When the owners of Haight Street’s Booksmith decided this month to stop selling Harry Potter books, they expected conversations, not controversy. The team collectively chose to stop carrying J.K. Rowling’s books after the author launched a “women’s fund” in late May aimed at financing efforts to dismantle transgender rights.
For years, Rowling has criticized transgender activism and promoted the idea that trans women should not have legal protection from sex-based discrimination.
In response, the Booksmith team suggested — with both an Instagram post and a sign in the store — that anyone interested in Rowling’s books find used copies or purchase other fantasy novels.

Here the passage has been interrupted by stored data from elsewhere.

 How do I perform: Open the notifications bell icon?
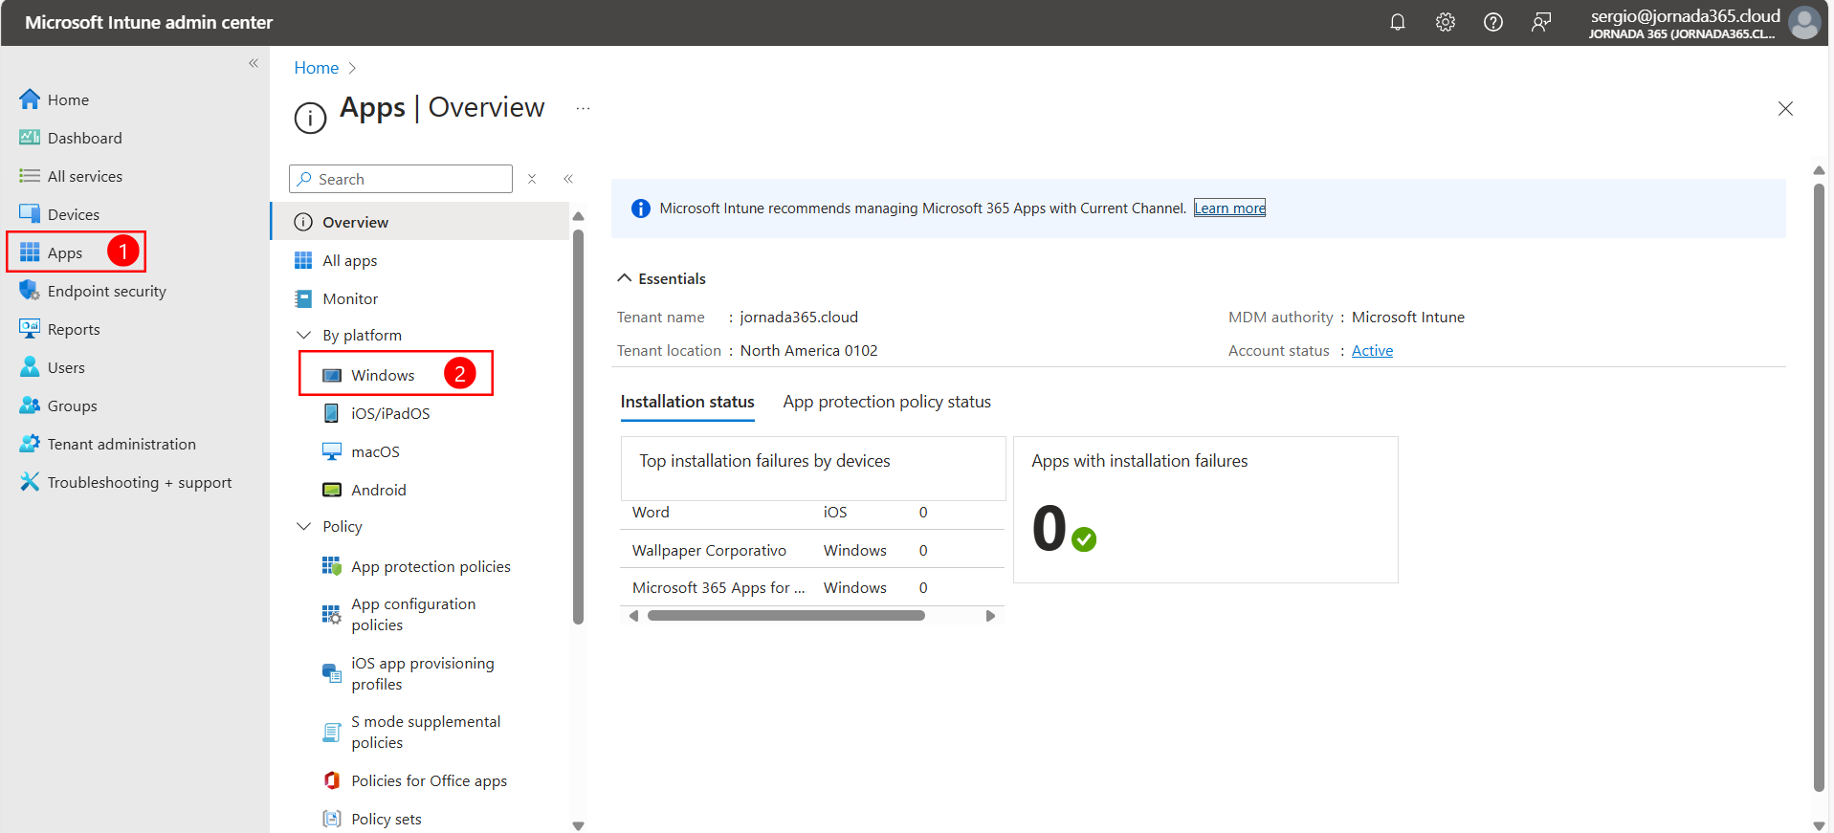[1397, 22]
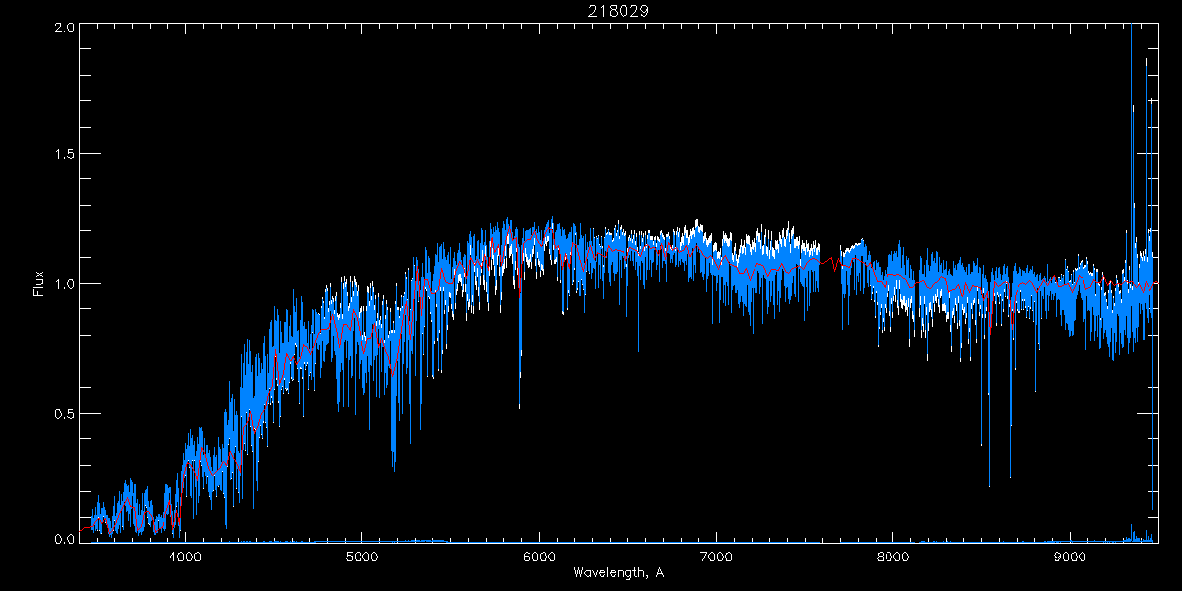Image resolution: width=1182 pixels, height=591 pixels.
Task: Select the 9000 x-axis tick label
Action: coord(1070,556)
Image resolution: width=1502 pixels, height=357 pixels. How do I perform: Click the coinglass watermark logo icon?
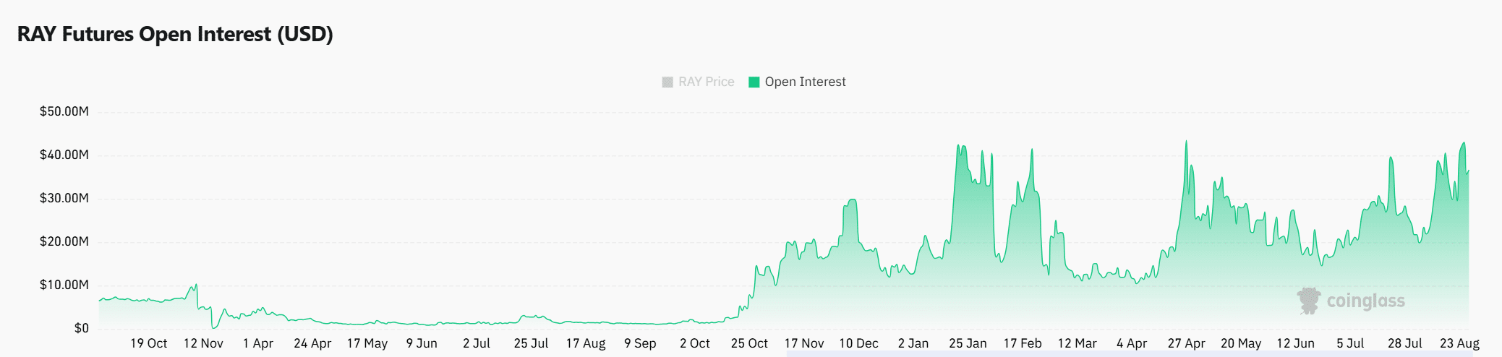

“There’s a direct throughline between what [Rowling’s] doing with the money she’s making on book sales as a living author who’s still collecting royalties and something that, frankly, harms us and our trans siblings and people that we care about in our community,” said Booksmith co-owner Camden Avery.
At first, the shop received mostly praise, Avery said, as a flood of people commended staff online and in-person, thanking them for standing up for their values. The shop received shout-outs from local authors Charlie Jane Anders and Maggie Tokuda Hall, as well as long-time shoppers.
But then came the trolls.
As the post spread beyond Booksmith’s typical orbit, the team noticed a surge in what Avery describes as “internet warriors” slamming the shop on social platforms. “After something hits a critical mass on the internet, people who are not actually involved in our daily life are going to have feelings about it,” he said, describing streams of comments accusing Booksmith of “banning” Harry Potter or politicizing literature.
“It’s false pearl-clutching and a misapprehension of what censorship is,” Avery said. “We’re exercising our First Amendment right to operate a private business in line with our values.”
At a time when threats to trans rights have ratcheted up, leaving many in the LGTBQ+ community terrified, the store’s owners felt compelled to act on their values.
“Some people are like, ‘Enough with the politics. Just be a bookstore,’” Avery said. “But we don’t have the luxury of pretending anymore that anything that we do is not related to this political moment, this imperialist, fascist regime that we’re trying to survive.”
Booksmith this year also stopped selling books by fantasy writer Neil Gaiman after he was accused of rape and human trafficking. Despite the negative comments online about removing Rowling’s books, Avery’s happy that the shop’s message has spread.
“If anything, I think it’s cool that the word is getting out, so that more people can shop ethically if they want to with J.K. Rowling,” he said. “She’s doing really harmful, awful shit with her money, and the more people who know, the better.”
The team heard from other U.S. bookstores, asking if they could borrow Booksmith’s language for their own signs, according to Avery. Another upside is that Booksmith received a surge in donations to Books Not Bans, a funding drive in partnership with Fabulosa Books in the Castro that sends queer-affirming books to organizations across the country. The shop has raised more than $1,000, he said. “That’s heartening, because it directly impacts people whose lives are being diminished by actual book bans.”